From Stroke Suspicion to Genetic Confirmation: Familial Hemiplegic Migraine Type 2 as a Rare Stroke Mimic With Persistent Hemiplegia
Mohamed Haggag, Syed Hussaini, Ahmed Shehabeldein, Suzanne Muhammad

TL;DR
A rare genetic condition, familial hemiplegic migraine type 2, can mimic stroke with severe neurological symptoms and requires genetic testing for accurate diagnosis.
Contribution
Highlights FHM2 as a rare stroke mimic and emphasizes the importance of genetic testing and clinical awareness for accurate diagnosis.
Findings
FHM2 can present with stroke-like symptoms including seizures, encephalopathy, and MRI diffusion restriction.

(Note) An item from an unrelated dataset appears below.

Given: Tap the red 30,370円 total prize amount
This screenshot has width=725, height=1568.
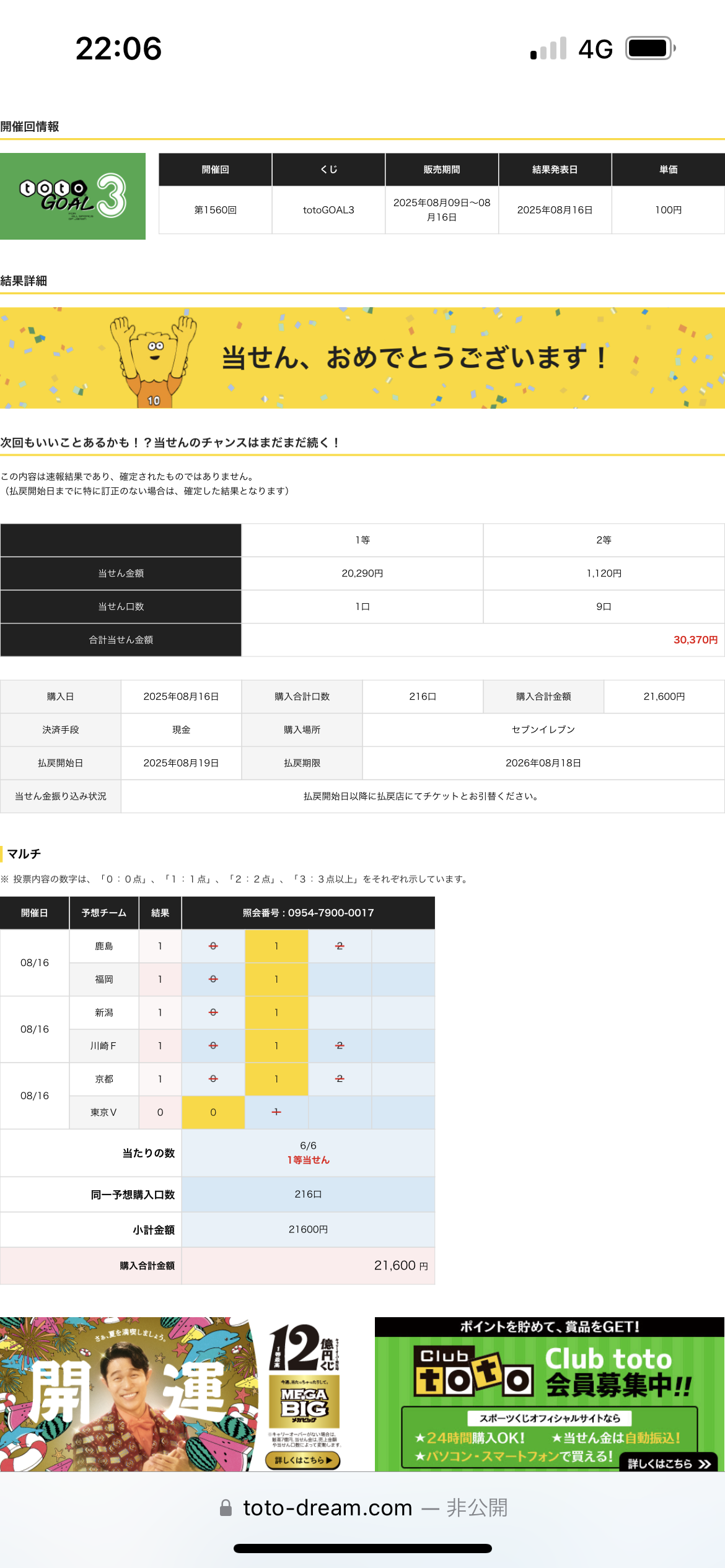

Genetic confirmation via ATP1A2 mutation testing is critical for diagnosis and prognosis.
Nimodipine therapy showed variable outcomes in FHM2, highlighting the need for further therapeutic studies.
Abstract
Hemiplegic migraine (HM) is a rare migraine subtype characterized by reversible motor aura that can closely mimic acute ischemic stroke. Familial HM (FHM) is an autosomal dominant condition linked to mutations in CACNA1A, ATP1A2, and SCN1A genes. FHM type 2 (FHM2), associated with ATP1A2 mutations, disrupts astrocytic Na⁺/K⁺-ATPase function and may present with seizures, encephalopathy, or prolonged neurological deficits. Accurate recognition is critical, as misdiagnosis can result in inappropriate interventions. We report the case of a 33-year-old woman who presented with a gradual onset of severe left-sided headache, dysphasia, and hemiparesis over a two-day period. Shortly after initial imaging, she developed tonic-clonic seizures, loss of consciousness, and pyrexia, requiring intubation and intensive care unit (ICU) admission. Non-contrast computed tomography (CT) of the brain…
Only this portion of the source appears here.